The consultation only has a small number of sections that are also relevant to existing buildings, which is another lost opportunity. Current regulations do little to drive performance in existing buildings which are by far the most difficult problem in terms of decarbonisation.

More consideration for existing buildings within the standard would have gone a long way toward fixing the problem. For example, replacing a gas boiler with a heat pump results in higher energy costs as well as the higher capital cost. To counter this, improvements in the envelope are required, but this is expensive and increases the embodied carbon. An alternative strategy would be to have a hybrid gas boiler/heat pump solution whereby the gas boiler only operated when the heat pump was inefficient (ie, when it is very cold). This means that most of the carbon reduction is achieved without incurring an operational energy cost penalty, or the need for an expensive upgrade of the thermal envelope.

One place that existing buildings are mentioned in the updated standard is in relation to capital and running costs, which are provided for the 2021 standard compared to the 2025 proposals, and then contrasted with a typical existing home. It provides an estimate of £12,000 to upgrade a typical home to “net zero”. A subsequent note identifies that, if fabric improvements were needed, these costs could be significantly higher, which is the elephant in the room when you consider that most homes that will exist in 2050 are already built.

Insulation and costs of dwelling options

When it comes to insulation, the proposed standards are based on retaining the insulation levels currently defined in the building regulations and assuming the law of diminishing returns, meaning that increased insulation would have marginal reduction in energy use. This is reasonable given the required insulation levels are already at a very high standard. As a result, the main change in terms of decarbonisation is the electrification of heating in buildings.

The consultation identifies two dwelling options, one with photovoltaic panels and wastewater heat recovery, and a cheaper one without (which also has a higher air leakage rate). Both photovoltaics and wastewater heat recovery will pay for themselves within a few years of installation, so why even consider a poorer performing solution?
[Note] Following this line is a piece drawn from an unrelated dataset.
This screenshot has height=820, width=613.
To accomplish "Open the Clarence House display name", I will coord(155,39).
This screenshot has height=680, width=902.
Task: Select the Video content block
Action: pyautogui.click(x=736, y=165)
Positive steps in the consultation

On a positive note, and one that brings us back to the things the consultation does well (and there are many), whole building standards are being proposed for dwellings created under a material change of use, and overheating is also being targeted. This has been implemented with the intention to bring them to the same energy standards as a new-build, with both proposals being sensible and much needed.

Remaining open-minded about current and future technologies is undoubtedly a less limiting solution, and it also encourages the industry to be creative

And, while the changes to the standards for non-domestic buildings are limited, with the main change being the requirement for electric heating, there is a new measure for minimum efficiency standards proposed for lifts, escalators and walkways. This new measure can have an impact on up to 10% of the energy consumption and will most definitely bring non-domestic buildings closer to where they need to be.

While the 2025 Future Homes and Buildings Standard is undoubtedly industry leading, especially when compared to its international counterparts, there is still room for improvement. As it stands, the reliance on a decarbonised grid that can support an entirely electric building stock is a plan with obvious fallibilities.

There are many things that could happen that might prevent progress on the decarbonisation of the grid, and we cannot risk failure by having this singular solution. Remaining open-minded about current and future technologies is undoubtedly a less limiting solution, and it also encourages the industry to be creative as we strive to find the most efficient solutions on a project-by-project basis.

In short, we do not know what the future will look like, so we need to keep the door open for innovation.